Saved data entries:
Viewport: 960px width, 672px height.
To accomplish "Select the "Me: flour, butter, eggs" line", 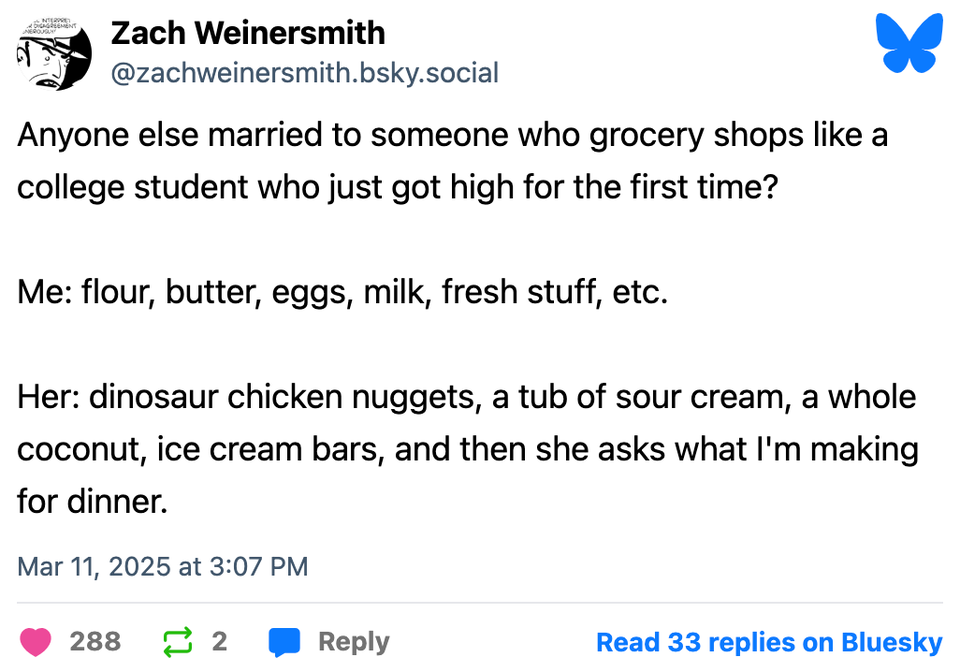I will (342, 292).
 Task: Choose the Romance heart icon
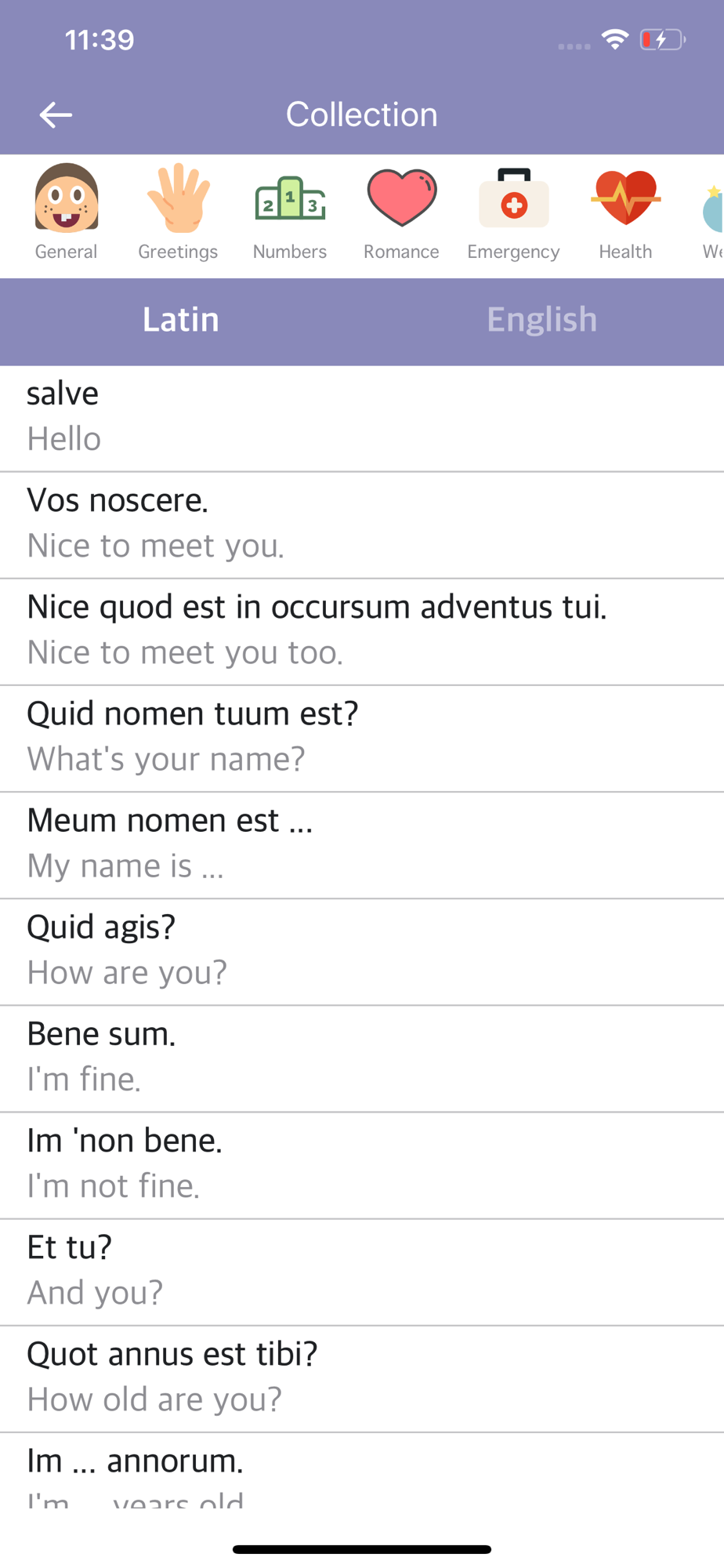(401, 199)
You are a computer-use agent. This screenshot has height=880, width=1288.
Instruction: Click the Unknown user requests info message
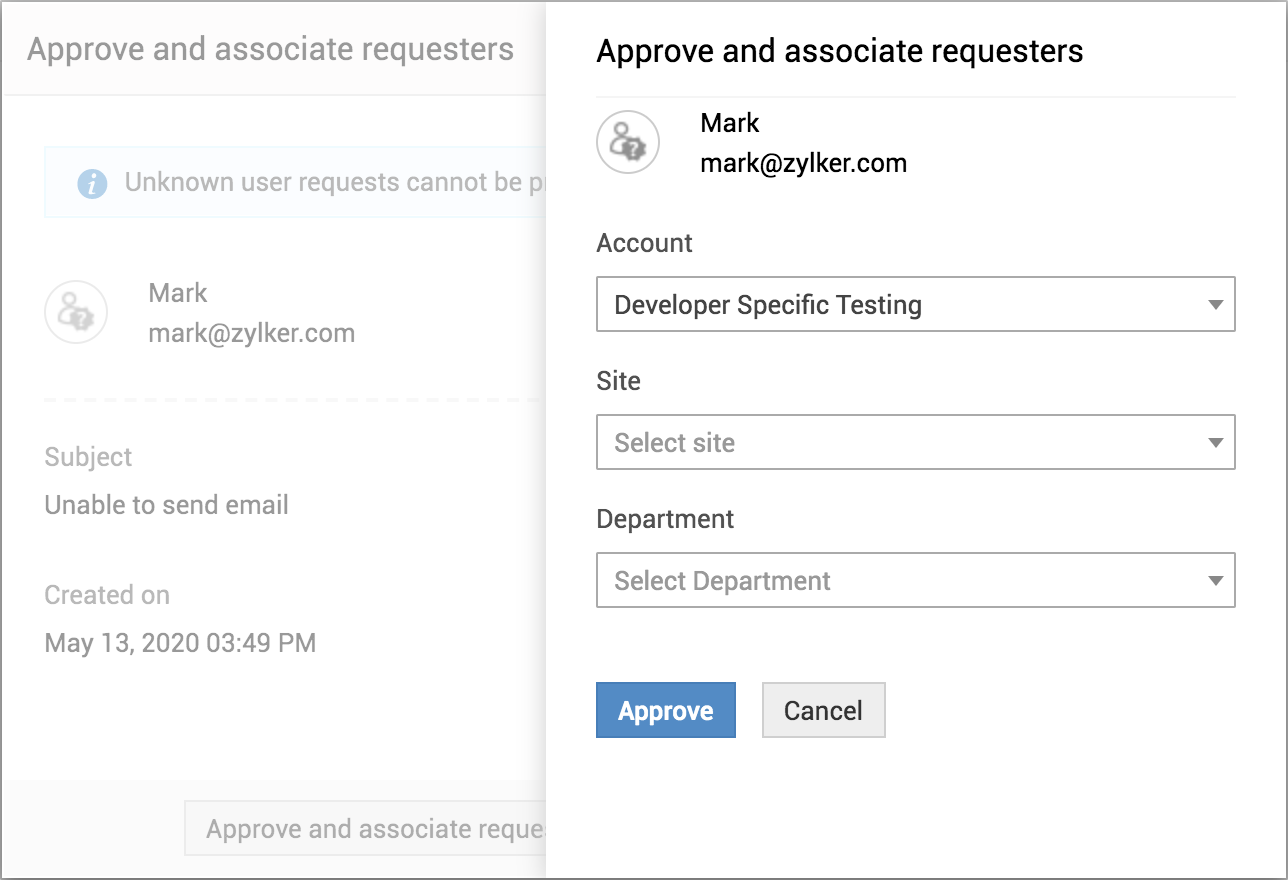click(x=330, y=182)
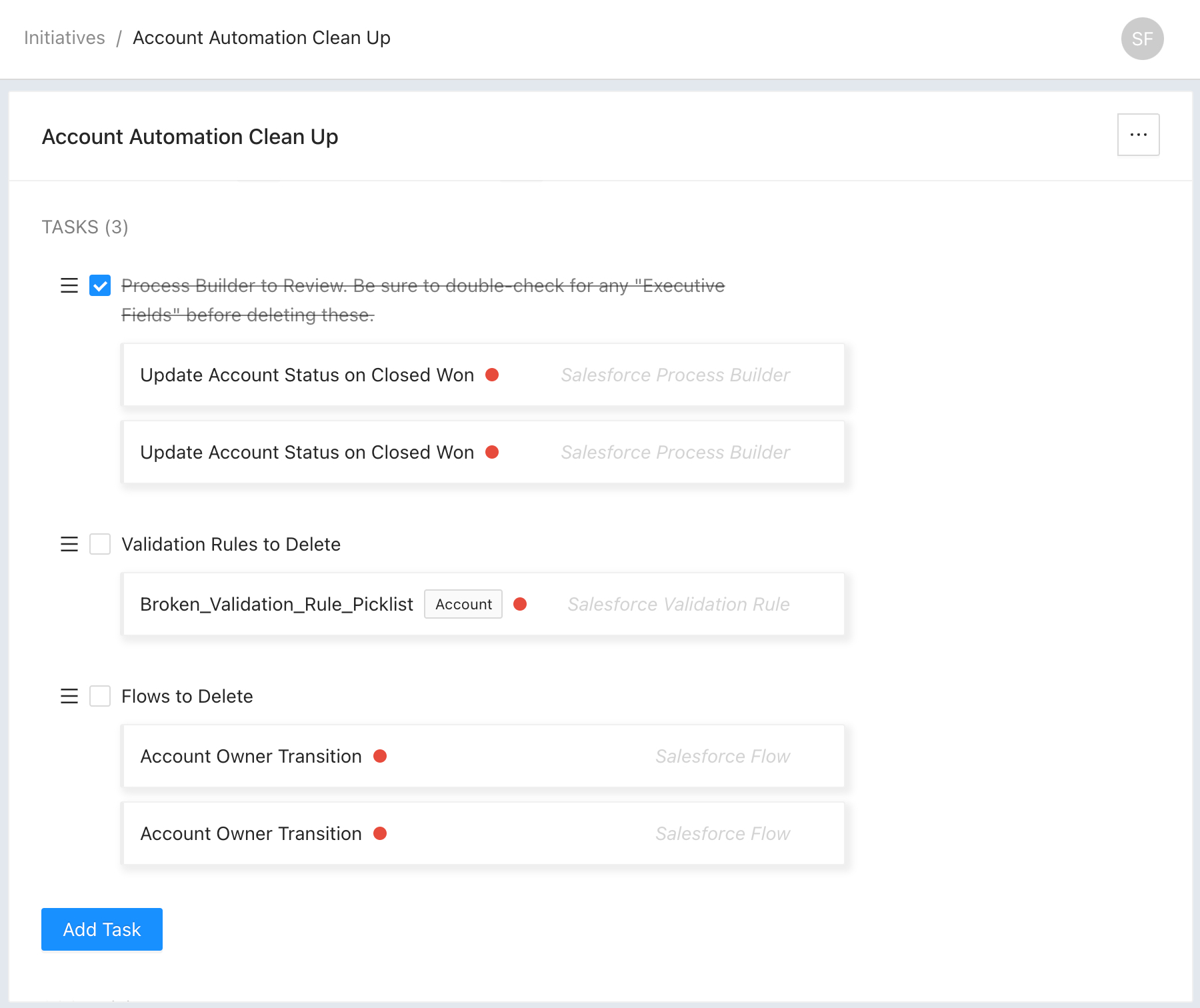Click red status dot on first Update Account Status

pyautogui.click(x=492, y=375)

• [PROBLEM STATEMENT]: Where a line of the records has the string "height", return that line.

• [EXERCISE SOLUTION]:
Viewport: 960px width, 672px height.
You are a computer-use agent. This screenshot has height=880, width=1288.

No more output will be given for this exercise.